Segment Start: Task material

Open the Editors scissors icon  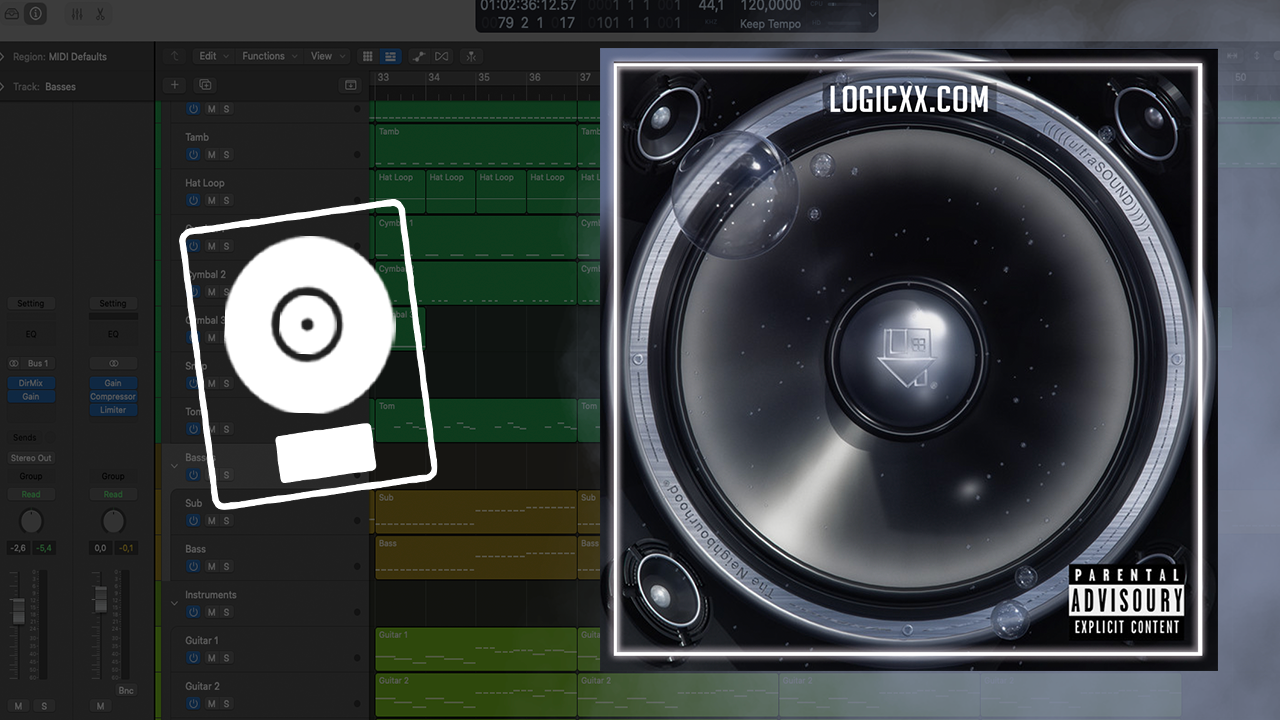(100, 14)
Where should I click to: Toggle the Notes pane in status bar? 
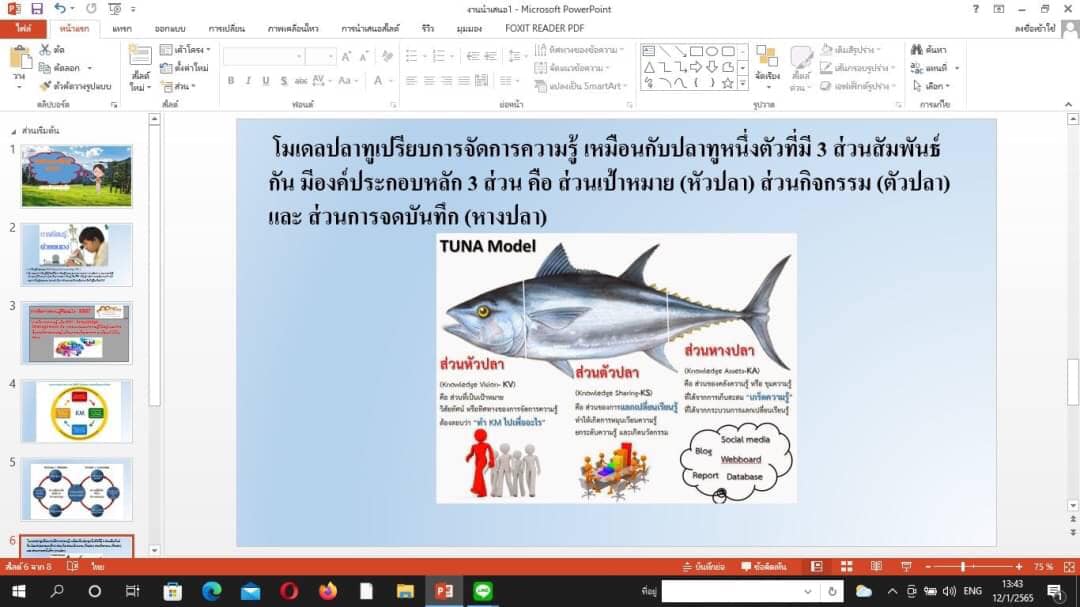coord(702,566)
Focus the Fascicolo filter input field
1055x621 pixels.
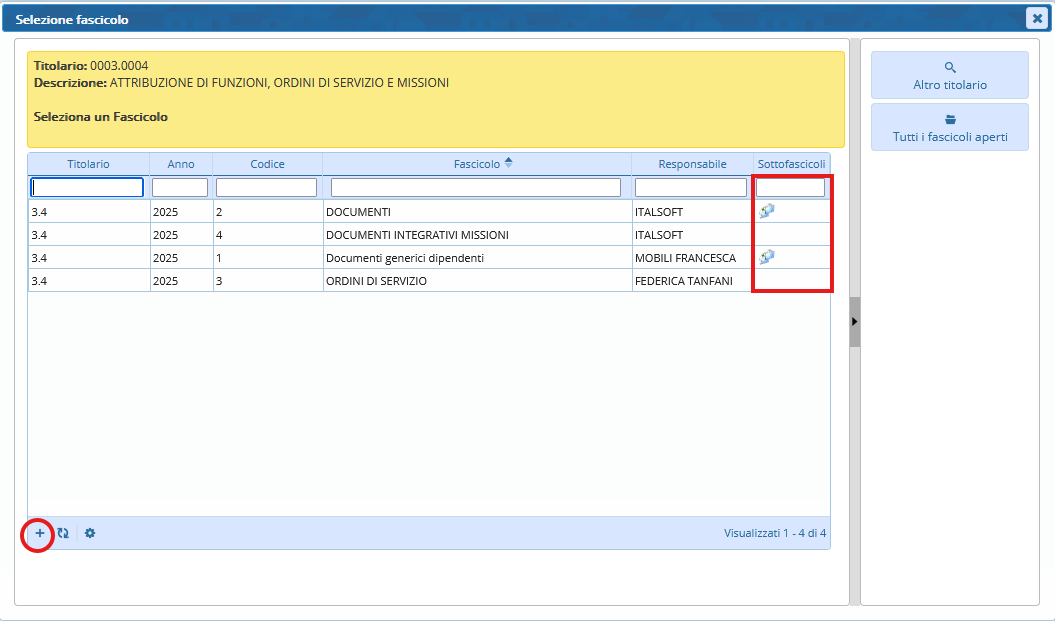tap(476, 187)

Segment End: Task material

Exercise goal: Begin with the line that contains "Where should I" and copy every line through the end of the listing, exactly as written, both ends included. Pictures are not part of the copy.

Response:
Where should I click to: Toggle the Notes pane in status bar? 
coord(702,566)
Focus the Fascicolo filter input field
1055x621 pixels.
tap(476, 187)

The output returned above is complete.